§ What the task requires: Report every line of the listing below in which the string "dropdown" appears.

*****

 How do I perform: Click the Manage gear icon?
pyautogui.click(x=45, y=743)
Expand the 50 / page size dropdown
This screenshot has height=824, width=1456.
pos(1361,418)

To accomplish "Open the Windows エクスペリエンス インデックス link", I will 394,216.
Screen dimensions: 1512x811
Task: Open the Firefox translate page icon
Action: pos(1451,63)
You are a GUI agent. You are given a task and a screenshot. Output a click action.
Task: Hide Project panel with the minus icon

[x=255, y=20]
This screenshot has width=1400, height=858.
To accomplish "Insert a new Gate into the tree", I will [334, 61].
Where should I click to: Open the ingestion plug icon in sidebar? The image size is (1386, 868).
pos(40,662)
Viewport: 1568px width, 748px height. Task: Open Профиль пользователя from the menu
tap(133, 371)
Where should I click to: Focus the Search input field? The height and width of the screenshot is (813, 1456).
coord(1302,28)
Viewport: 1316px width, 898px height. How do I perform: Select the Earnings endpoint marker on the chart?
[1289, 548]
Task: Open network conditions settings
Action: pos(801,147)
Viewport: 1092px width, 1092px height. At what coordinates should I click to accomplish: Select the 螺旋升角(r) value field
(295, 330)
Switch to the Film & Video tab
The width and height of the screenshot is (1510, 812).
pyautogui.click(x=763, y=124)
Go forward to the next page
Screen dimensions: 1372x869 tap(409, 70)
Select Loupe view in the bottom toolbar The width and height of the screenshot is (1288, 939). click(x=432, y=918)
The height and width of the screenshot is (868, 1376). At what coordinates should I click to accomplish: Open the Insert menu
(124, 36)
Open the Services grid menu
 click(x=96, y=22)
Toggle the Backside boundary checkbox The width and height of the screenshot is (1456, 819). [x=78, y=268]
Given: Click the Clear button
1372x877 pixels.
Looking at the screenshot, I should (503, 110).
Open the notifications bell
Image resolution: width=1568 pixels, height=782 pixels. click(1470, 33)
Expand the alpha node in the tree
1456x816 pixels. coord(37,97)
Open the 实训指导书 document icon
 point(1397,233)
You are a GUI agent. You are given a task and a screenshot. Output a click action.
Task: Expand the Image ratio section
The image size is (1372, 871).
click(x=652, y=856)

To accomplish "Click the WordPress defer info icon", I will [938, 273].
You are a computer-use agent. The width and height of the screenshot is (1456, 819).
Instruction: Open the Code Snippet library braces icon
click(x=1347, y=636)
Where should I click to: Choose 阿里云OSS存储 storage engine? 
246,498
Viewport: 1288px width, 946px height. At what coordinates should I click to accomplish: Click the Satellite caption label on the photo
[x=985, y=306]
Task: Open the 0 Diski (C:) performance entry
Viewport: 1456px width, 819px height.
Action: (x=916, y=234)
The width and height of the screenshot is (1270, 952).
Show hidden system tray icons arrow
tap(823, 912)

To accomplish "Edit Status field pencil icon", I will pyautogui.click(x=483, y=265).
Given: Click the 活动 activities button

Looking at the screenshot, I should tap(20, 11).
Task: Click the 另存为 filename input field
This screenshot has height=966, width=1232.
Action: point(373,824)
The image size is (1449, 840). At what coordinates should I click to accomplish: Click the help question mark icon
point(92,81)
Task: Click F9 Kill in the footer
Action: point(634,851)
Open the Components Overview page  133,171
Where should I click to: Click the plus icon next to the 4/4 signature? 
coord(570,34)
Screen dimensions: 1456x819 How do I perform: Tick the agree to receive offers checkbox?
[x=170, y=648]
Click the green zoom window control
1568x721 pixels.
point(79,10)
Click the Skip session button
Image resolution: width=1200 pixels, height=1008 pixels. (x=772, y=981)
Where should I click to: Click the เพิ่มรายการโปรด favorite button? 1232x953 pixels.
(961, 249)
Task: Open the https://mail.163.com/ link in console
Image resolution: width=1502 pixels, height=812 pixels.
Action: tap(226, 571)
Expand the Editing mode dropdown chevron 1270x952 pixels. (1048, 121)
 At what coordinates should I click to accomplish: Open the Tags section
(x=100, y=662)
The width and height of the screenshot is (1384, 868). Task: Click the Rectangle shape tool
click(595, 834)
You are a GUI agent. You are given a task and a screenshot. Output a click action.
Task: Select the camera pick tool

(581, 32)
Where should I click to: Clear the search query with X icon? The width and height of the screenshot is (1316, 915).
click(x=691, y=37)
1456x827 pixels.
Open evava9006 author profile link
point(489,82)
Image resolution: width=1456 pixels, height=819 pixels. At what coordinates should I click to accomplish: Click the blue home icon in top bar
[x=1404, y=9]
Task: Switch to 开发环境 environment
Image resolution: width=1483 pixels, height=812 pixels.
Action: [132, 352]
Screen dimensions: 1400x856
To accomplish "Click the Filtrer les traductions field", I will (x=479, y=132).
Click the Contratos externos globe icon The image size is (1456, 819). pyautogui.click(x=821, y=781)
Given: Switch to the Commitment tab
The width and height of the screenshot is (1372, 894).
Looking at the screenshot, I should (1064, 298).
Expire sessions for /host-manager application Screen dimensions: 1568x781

*****

§ Reply:
Expand the 50 / page size dropdown
Expand the Editing mode dropdown chevron 1270x952 pixels. (1048, 121)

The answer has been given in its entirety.